Kingswood Oxford School is a private school located in West Hartford, Connecticut instructing day students in grades 6 through 12 with a college preparatory curriculum. Originally two separate schools, Kingswood School and Oxford School for boys and girls respectively, KO is now a co-educational institution.  KO employs 75 teachers as well as administrative, library, building and grounds, and culinary staff.

History

Kingswood Oxford School was formed by the merger of two independent schools: Oxford School for girls, founded in 1909 by Mary Martin, and Kingswood School, founded by George R.H. Nicholson in 1916. Martin and Nicholson founded their schools on the premise that "wise parents know they must share with teachers the shaping of the minds and character of young people" as first expressed by The American Country Day School Journal in the early 1900s.

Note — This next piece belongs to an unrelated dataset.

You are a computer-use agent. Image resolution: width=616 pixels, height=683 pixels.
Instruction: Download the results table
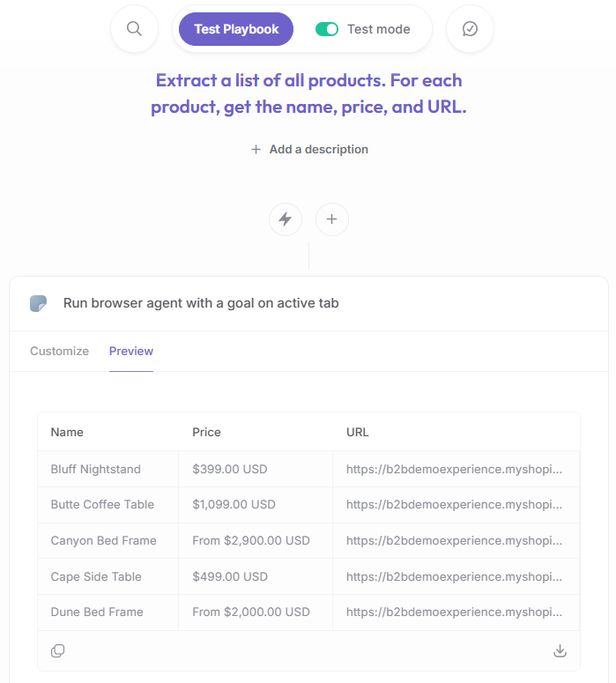click(x=560, y=651)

Martin opened Oxford School in 1909 in her home on Oxford Street in Hartford's West End. In 1924, the School moved to 695 Prospect Ave. in West Hartford. The Prospect Street site became the permanent home of Oxford and served as the home for Kingswood Oxford's Middle School until the new Estes Family Building for the Middle School opened on the same campus as the Upper School in 2003. In the summer of 2007 KO expanded and improved the dining facility and added the multisport (football, lacrosse, soccer, field hockey and softball) artificial turf field. In 2008 construction began on the new Chase-Tallwood Science Math Technology Center, which was completed at the commencement of the 2009 school year coinciding with the School's Centennial Celebration.

Nicholson established the Kingswood School seven years later. He named the School for his alma mater, the Kingswood School based in Bath, England. The new Kingswood School inherited some of the traditions of the English school, including the School's crest, motto, colors (black and crimson) and distinctive symbol, the wyvern. The wyvern is a mythical creature said to have two legs, two clawed wings and a serpent's tail.

Upon the merger in 1969, the combined institution took the name Kingswood-Oxford School, as originally hyphenated. At the time of the merger, Kingswood Oxford adopted the Oxford School motto: Vincit qui se vincit (One conquers by conquering oneself). Kingswood's motto had been "In via recta celeriter" (In the right direction swiftly). In 2010, the School dropped the hyphen from its name, making it Kingswood Oxford School.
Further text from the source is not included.